Exercise task
Output the rows from the line containing "Select the word Attenuation/gain" through the line containing "pyautogui.click(x=139, y=277)", inclusive, reproducing each line exactly. Leave the pictures out of your answer.

Supplied records
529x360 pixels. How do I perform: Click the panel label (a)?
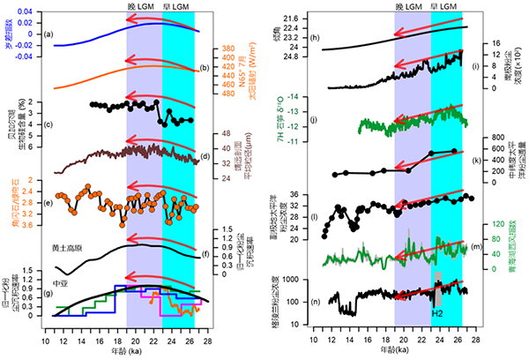pyautogui.click(x=51, y=34)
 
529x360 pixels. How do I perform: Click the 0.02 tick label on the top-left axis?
pyautogui.click(x=25, y=11)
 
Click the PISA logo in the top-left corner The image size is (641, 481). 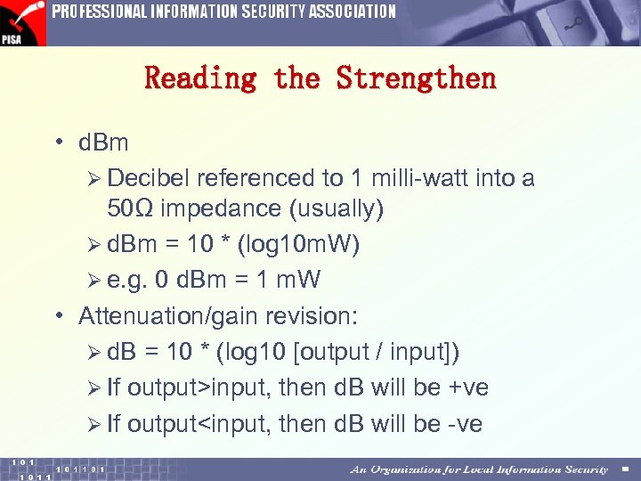tap(22, 22)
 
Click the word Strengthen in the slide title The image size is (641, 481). tap(416, 78)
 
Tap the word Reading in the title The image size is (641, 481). tap(199, 78)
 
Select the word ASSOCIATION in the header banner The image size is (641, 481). tap(343, 12)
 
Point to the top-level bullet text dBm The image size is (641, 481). tap(103, 143)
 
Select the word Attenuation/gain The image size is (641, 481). tap(169, 316)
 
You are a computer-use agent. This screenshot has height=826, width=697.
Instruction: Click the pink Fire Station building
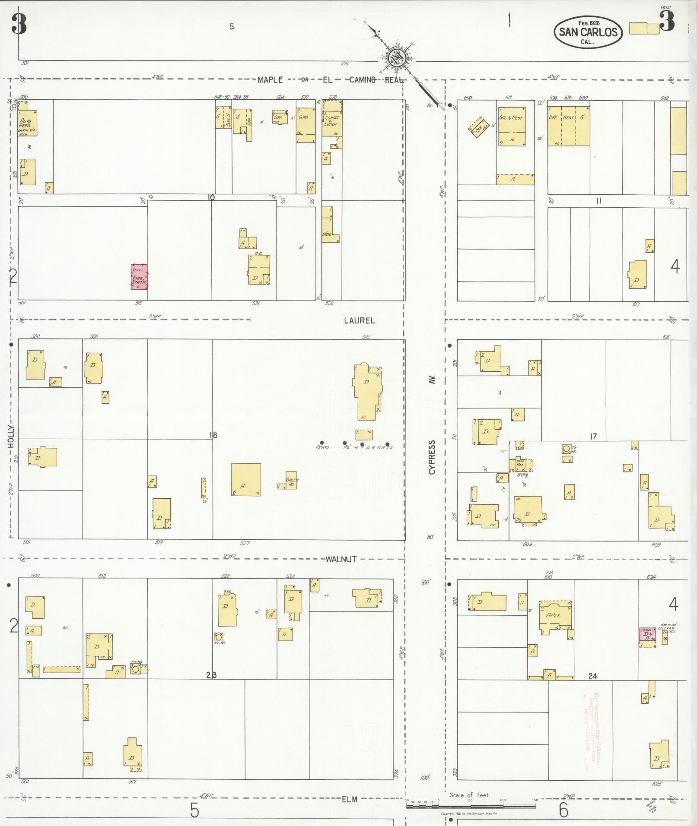pyautogui.click(x=139, y=277)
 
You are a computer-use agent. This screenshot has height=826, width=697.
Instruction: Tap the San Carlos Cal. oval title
pyautogui.click(x=588, y=32)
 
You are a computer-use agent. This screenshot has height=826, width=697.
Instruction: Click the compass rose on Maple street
pyautogui.click(x=397, y=58)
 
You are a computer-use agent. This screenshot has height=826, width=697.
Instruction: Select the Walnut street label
pyautogui.click(x=341, y=559)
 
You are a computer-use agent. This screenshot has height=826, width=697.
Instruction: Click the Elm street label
pyautogui.click(x=350, y=799)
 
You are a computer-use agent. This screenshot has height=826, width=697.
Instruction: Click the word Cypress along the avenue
pyautogui.click(x=432, y=458)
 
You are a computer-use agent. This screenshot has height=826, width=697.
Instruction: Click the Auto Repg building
pyautogui.click(x=27, y=123)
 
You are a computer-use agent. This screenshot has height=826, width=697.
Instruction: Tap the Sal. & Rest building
pyautogui.click(x=512, y=127)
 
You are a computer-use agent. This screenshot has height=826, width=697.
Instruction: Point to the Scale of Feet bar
pyautogui.click(x=471, y=806)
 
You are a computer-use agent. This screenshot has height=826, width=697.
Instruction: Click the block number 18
pyautogui.click(x=213, y=435)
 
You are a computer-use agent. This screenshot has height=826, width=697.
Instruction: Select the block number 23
pyautogui.click(x=211, y=675)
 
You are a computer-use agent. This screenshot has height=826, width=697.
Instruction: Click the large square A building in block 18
pyautogui.click(x=246, y=479)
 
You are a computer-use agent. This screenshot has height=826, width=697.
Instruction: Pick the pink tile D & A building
pyautogui.click(x=647, y=637)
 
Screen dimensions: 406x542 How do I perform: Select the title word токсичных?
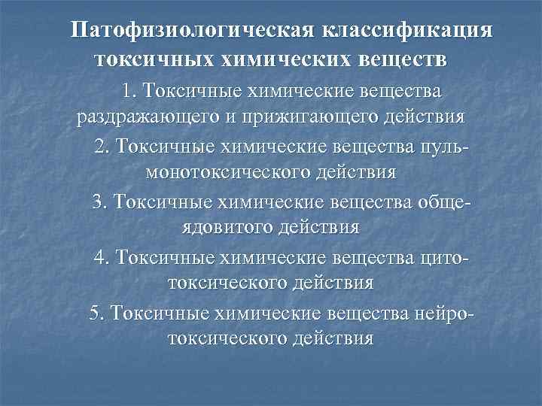coord(151,59)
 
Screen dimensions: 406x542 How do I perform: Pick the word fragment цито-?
coord(443,256)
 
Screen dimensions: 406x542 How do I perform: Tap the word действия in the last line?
coord(330,338)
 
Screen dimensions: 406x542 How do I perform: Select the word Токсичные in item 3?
coord(160,201)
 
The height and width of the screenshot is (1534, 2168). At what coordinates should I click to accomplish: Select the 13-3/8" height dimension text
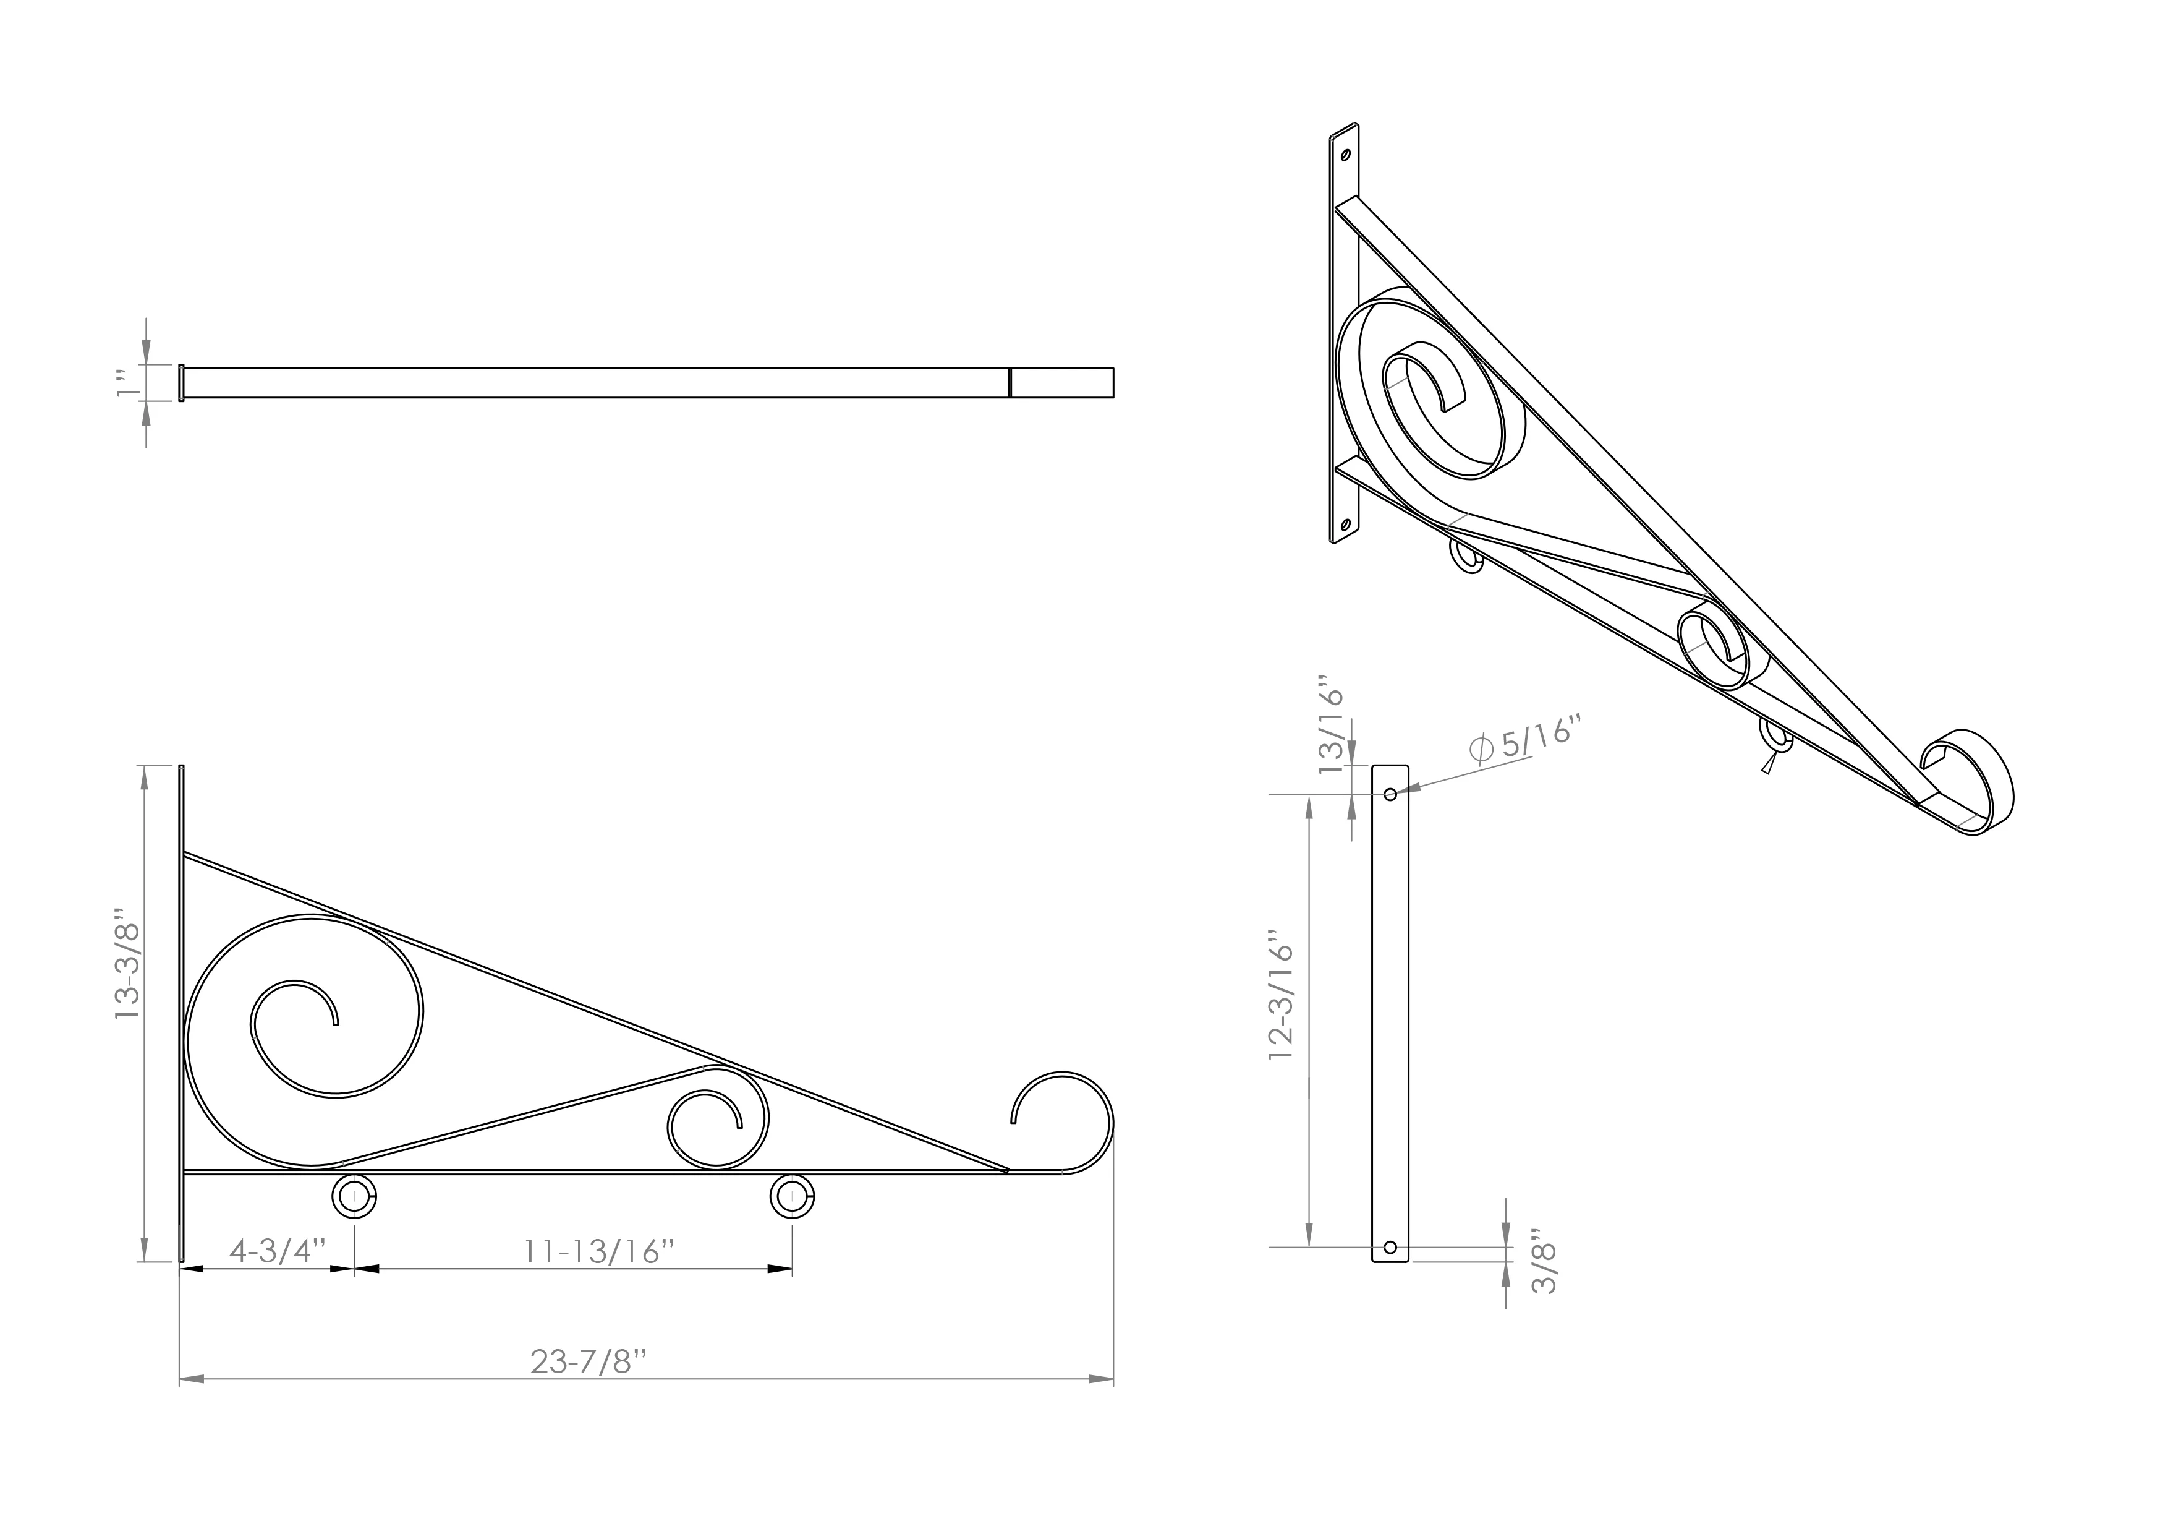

Problem solution
Select the word Attenuation/gain The image size is (641, 481). tap(169, 316)
 
You are a computer-use agent. This screenshot has height=826, width=697.
Instruction: Click the pink Fire Station building
pyautogui.click(x=139, y=277)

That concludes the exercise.